*WHAT TO WORK ON:* For this task, extract exactly the lines of the data below, from the line containing "This screenshot has width=731, height=581." through the last one, with pictures left out.

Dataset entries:
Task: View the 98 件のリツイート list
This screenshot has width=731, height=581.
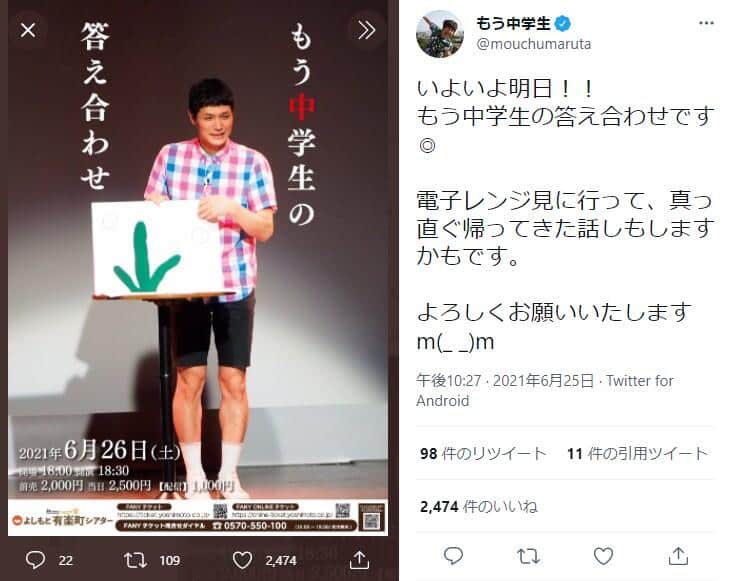Action: pyautogui.click(x=483, y=453)
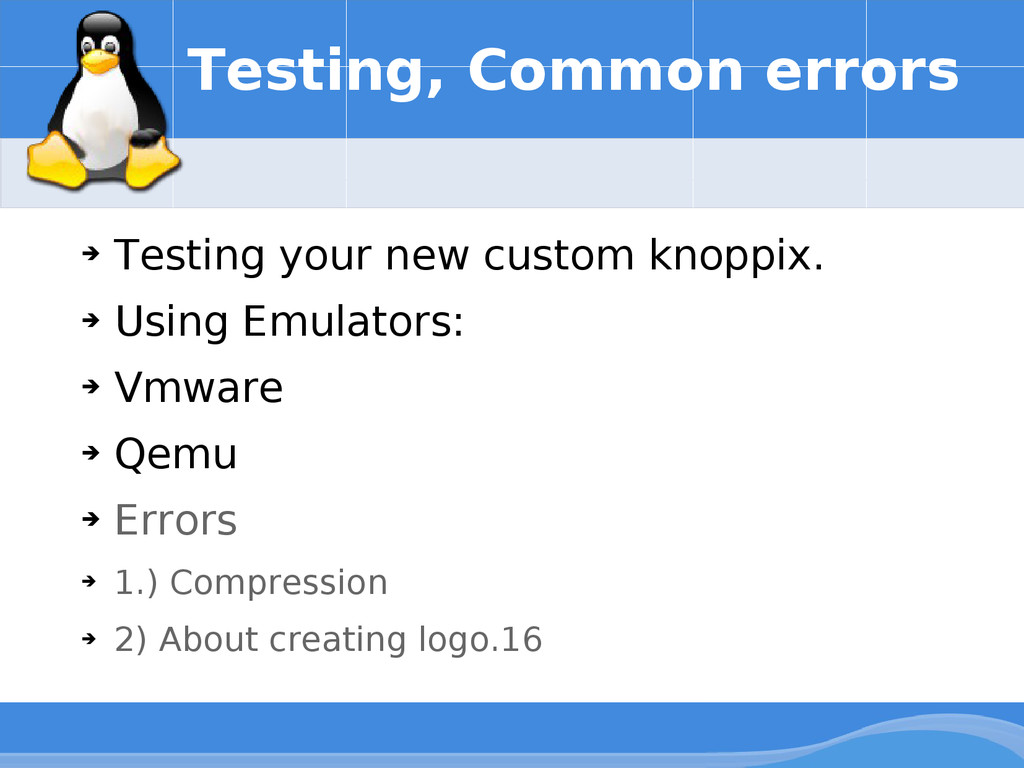The width and height of the screenshot is (1024, 768).
Task: Select the word Vmware
Action: pos(199,387)
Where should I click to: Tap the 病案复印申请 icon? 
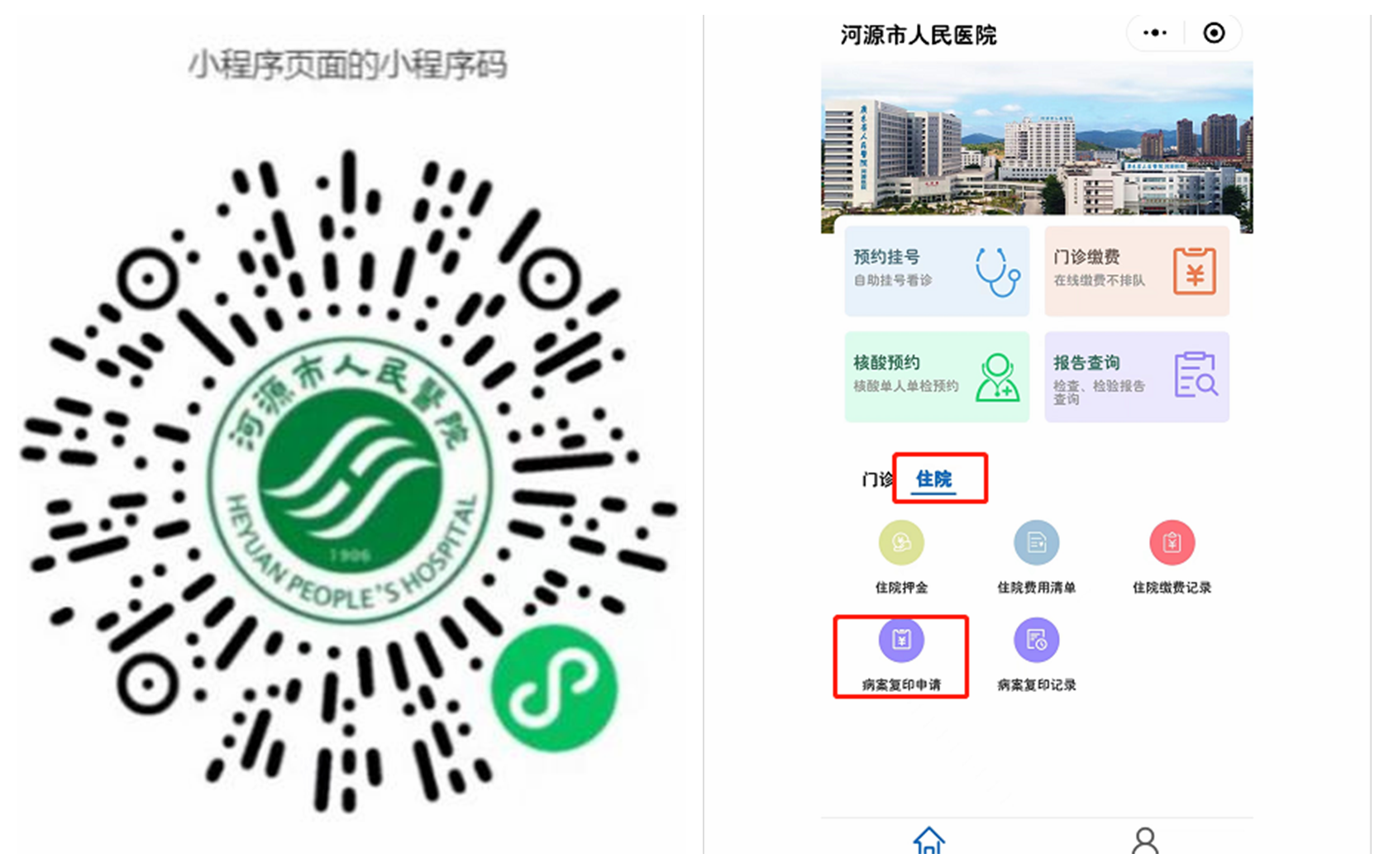tap(901, 641)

*SOLUTION FOR THIS EXERCISE:*
This screenshot has width=731, height=581.
Action: pyautogui.click(x=483, y=453)
The width and height of the screenshot is (1024, 768).
Task: Select the word Vmware
Action: pos(199,387)
Where should I click to: Tap the 病案复印申请 icon? 
tap(901, 641)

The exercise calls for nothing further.